What do the lines say, reproduced word for word, from the first of the entries below through the line bearing "The width and height of the screenshot is (957, 538)."?

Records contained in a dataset
-- Opening Marker --

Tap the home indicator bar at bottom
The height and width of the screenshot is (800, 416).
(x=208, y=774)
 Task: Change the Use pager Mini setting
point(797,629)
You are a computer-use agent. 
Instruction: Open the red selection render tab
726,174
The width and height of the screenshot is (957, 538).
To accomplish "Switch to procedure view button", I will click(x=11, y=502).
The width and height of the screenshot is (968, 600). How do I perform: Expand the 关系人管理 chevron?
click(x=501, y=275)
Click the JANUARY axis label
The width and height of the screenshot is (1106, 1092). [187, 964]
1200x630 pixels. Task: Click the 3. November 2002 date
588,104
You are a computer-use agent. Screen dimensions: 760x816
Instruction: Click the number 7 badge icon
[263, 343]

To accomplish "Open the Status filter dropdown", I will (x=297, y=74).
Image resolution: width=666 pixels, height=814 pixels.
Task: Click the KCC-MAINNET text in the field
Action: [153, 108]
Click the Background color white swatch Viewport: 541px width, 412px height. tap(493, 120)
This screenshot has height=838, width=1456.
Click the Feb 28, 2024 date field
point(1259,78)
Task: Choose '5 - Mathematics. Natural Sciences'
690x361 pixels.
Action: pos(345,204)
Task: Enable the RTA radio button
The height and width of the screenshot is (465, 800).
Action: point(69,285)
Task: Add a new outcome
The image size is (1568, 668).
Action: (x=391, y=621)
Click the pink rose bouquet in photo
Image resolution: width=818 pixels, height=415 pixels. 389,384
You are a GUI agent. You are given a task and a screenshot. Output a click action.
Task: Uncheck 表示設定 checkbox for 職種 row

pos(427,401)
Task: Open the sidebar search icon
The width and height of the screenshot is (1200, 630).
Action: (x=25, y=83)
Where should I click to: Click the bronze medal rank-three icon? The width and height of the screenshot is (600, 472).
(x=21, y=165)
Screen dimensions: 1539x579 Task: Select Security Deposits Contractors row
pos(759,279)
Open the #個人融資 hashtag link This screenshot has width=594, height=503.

-- Closing Marker --

WRITTEN REPLY
Tap the home indicator bar at bottom
The height and width of the screenshot is (800, 416).
(x=208, y=774)
 Task: Change the Use pager Mini setting
point(797,629)
You are a computer-use agent. 
Instruction: Open the red selection render tab
726,174
The width and height of the screenshot is (957, 538).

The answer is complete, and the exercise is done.